You can evaluate the performance of the image retrieval system using quantitative metrics computed on the test set. The most common metrics for evaluating image retrieval systems are the following.

  • Precision@K: The proportion of images correctly retrieved in the top K results. For example, if you retrieve K = 5 images and 3 of them are relevant to the query, the Precision@5 is 3/5 = 0.6. This metric focuses on the accuracy of the top K retrieved items, but does not consider whether the retrieval system finds all relevant results. A high Precision@K means that most of the top K retrieved results are relevant.

\[ \text{Precision@K} = \frac{\text{Number of relevant images in top K results}}{K} \]

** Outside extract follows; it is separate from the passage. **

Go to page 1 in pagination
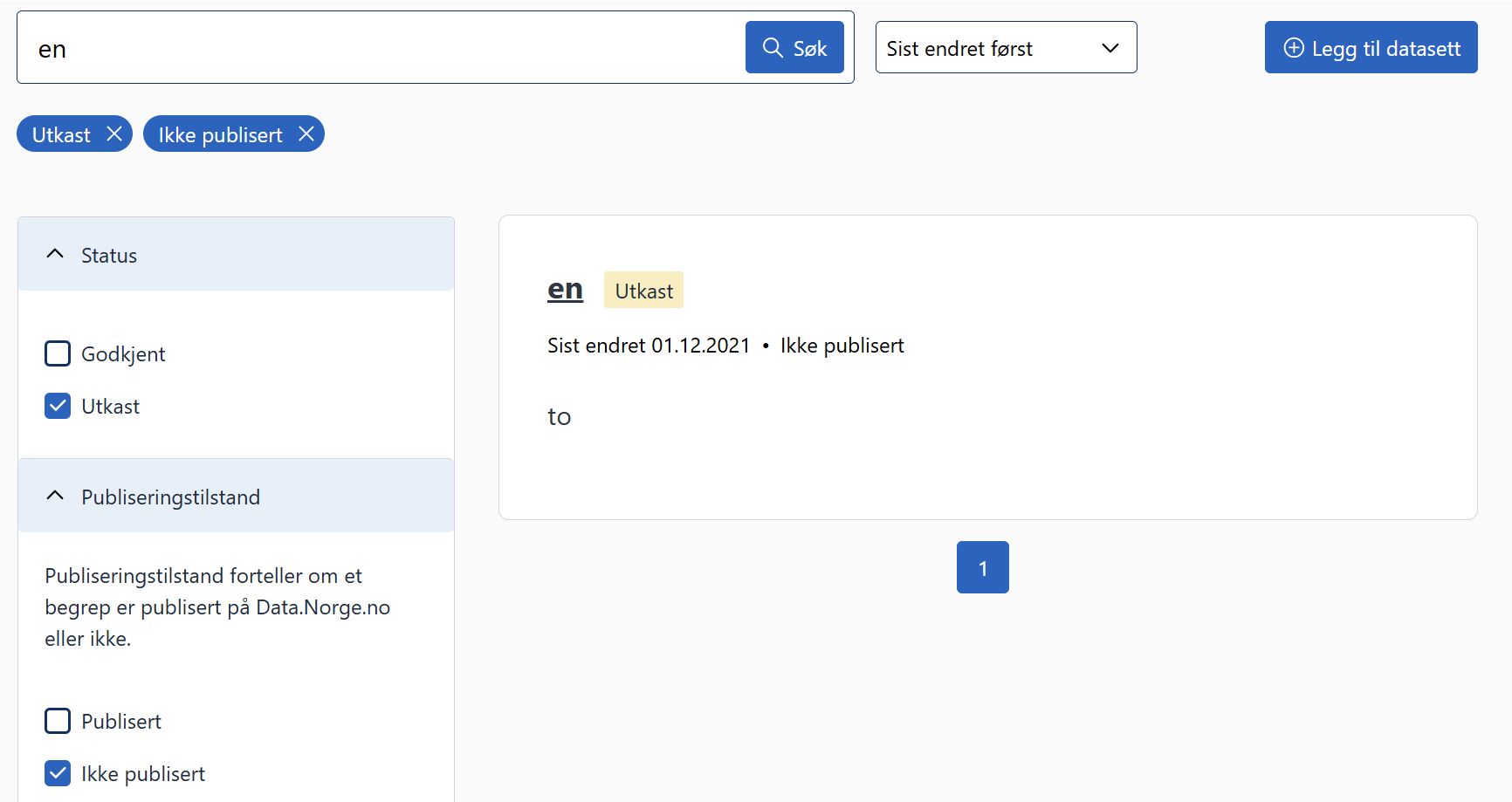Viewport: 1512px width, 802px height. [982, 567]
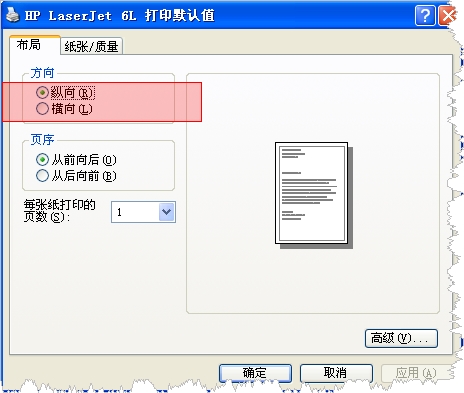This screenshot has height=393, width=464.
Task: Switch to the 纸张/质量 tab
Action: 91,46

  • Recall@K: The proportion of images correctly retrieved in the top K results out of all relevant images in the retrieval set. For example, if there are 10 relevant images in the dataset, and our system retrieves 3 relevant images in the top K = 5 results, the Recall@5 is 3/10 = 0.3. This metric focuses on the ability of the retrieval system to find all relevant results, but does not penalize irrelevant items in the top K. A high Recall@K means that the retrieval system successfully finds a large fraction of all relevant items.

\[ \text{Recall@K} = \frac{\text{Number of relevant images in top K results}}{\text{Number of relevant images in the retrieval set}} \]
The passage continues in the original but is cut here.